# Extracted text:
+-------+
# Porphyromonas vaccine for periodontal disease



## JanB (Oct 26, 2007)

Any thoughts on the vaccine for periodontal disease? My vet recommends it. I have a few doubts about it...you know, do we have to have a medicine or vaccine for EVERYTHING? 

However, my Sheltie had a terrible problem with plaque build-up and had to be anesthetized many times for teeth cleaning, which always scared me with the risks of anesthesia. Despite it all, by the end of her life we spent over $500 in one month on her teeth, had to have extractions with a gum flap, wear an e-collar for 3 weeks, and she only had 6 teeth left. It was so sad and I felt so bad.

I want to do all I can to prevent that for Tessa. A local store sells the Petzlife gel and spray and I intend to use that, plus brush. Does she still need the vaccine?

Anyone here vaccinate? Thoughts?


----------



## Judy A (Jan 13, 2007)

I've never heard of this, Jan, so I look forward to hearing from others. I worry about Izzy's teeth and wondered what the best course of action is to prevent problems....is Petzlife gel a toothpaste? What is the spray?


----------



## Thumper (Feb 18, 2007)

I took Gucci to a dentist consult and he suggested against it right now, Just mentioned a vaccine, but he was more 'proactive' towards prevention and daily brushing.,.he didnt say why he didn't recommend it, and I didn't think to ask.

I'm using the Petzlife products and LOVE them. They are working much better than the toothpastes and struggling to brush her teeth.

I would do some online research on the vaccine, and see what you can come up with. I doubt a vaccine alone would insure complete dental health, but who knows..it may help. Any side effects/risks?

Kara


----------



## JanB (Oct 26, 2007)

Judy, this is the link for the Petzlife products; I found it at our local indie pet shop that carries higher end products.

http://www.petzlife.com/

I read up on the vaccine, what little I could find online...it "may" reduce plaque, and you "may" need to give boosters. That's a lot of "mays" in my mind. However, I want to do everything I can. I just wonder if the vet is getting his education about this vaccine solely from Pfizer!
+-------+
For each statement, say yes or no depending on whether it agrees with the thread on the periodontal disease vaccine, and quote the words that decide it: (a) The dentist Thumper consulted advised against the vaccine for the time being. (b) JanB found the Petzlife products at a large chain pet store. (c) By the end of her life, JanB's Sheltie had eight teeth left.

# Stored items:
+-------+
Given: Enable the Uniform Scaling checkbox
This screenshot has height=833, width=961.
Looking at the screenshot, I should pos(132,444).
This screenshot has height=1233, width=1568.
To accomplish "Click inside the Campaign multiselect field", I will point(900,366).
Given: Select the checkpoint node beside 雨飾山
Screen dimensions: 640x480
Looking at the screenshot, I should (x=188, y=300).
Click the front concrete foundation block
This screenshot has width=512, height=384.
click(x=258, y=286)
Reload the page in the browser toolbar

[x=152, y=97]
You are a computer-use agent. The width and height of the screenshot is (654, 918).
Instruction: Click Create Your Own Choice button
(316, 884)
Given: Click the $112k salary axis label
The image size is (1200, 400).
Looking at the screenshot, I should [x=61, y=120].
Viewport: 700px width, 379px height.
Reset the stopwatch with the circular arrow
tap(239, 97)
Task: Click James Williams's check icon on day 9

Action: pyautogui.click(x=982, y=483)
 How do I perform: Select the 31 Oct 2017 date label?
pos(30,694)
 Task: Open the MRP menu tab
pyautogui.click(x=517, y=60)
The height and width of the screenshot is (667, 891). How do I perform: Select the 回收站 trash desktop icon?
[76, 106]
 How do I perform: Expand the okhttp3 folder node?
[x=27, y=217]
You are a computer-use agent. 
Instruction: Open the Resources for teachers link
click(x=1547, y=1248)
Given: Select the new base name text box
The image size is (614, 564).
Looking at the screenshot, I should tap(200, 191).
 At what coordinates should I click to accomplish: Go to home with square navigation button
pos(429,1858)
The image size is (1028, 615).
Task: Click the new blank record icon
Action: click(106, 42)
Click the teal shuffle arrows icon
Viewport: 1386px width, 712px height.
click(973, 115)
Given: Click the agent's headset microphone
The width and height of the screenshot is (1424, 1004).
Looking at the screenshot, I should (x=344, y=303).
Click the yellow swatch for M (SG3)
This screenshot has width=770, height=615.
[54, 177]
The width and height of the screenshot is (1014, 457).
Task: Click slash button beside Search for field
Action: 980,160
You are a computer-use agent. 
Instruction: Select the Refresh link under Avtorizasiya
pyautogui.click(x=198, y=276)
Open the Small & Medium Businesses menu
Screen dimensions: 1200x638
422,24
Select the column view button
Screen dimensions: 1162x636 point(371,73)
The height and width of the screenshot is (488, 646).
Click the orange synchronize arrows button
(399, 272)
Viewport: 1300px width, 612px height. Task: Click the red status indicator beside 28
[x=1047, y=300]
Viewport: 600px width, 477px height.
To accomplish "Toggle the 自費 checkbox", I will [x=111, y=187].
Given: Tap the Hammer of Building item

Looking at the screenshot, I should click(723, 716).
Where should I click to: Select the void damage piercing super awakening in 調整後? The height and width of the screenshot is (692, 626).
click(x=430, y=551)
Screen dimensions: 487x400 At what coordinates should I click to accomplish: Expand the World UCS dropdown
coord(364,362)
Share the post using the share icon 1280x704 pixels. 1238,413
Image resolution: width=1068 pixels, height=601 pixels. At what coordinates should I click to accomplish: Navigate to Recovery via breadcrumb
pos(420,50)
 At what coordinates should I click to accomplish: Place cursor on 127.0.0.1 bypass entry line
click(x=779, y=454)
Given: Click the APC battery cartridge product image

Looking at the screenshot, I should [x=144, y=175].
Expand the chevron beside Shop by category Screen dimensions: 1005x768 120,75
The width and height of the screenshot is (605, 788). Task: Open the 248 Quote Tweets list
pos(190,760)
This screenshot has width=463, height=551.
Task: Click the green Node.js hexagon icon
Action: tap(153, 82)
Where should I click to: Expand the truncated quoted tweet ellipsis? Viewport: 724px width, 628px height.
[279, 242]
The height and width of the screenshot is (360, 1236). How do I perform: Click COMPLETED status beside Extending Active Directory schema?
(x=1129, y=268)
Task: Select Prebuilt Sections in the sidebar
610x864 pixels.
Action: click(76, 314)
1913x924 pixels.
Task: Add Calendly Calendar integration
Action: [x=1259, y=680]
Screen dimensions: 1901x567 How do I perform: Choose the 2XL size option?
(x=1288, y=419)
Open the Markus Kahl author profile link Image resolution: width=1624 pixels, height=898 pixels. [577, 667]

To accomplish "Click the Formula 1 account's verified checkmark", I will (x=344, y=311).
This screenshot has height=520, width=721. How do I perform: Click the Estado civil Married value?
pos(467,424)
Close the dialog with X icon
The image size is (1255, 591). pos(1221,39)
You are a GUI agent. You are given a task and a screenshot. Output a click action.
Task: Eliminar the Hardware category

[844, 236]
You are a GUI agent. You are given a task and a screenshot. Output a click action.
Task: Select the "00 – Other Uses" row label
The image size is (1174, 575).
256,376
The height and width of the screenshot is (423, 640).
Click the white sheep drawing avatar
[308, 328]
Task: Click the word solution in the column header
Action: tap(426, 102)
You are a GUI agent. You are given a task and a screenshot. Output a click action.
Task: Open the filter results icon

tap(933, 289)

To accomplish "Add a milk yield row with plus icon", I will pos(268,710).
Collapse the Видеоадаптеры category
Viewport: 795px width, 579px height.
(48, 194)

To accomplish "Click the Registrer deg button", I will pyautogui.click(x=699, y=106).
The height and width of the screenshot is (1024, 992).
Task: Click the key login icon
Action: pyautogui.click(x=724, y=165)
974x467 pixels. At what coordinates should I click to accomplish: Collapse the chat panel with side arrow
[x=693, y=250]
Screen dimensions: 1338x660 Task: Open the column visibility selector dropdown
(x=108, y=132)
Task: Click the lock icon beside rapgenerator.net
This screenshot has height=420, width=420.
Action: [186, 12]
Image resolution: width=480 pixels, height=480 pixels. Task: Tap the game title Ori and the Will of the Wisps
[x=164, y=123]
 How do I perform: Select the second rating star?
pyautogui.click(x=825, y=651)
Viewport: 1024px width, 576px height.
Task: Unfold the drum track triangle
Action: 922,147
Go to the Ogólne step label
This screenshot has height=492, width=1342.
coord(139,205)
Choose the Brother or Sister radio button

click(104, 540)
+-------+
# Solution to the exercise:
(a) Yes: "he suggested against it right now"
(b) No: "I found it at our local indie pet shop that carries higher end products"
(c) No: "she only had 6 teeth left"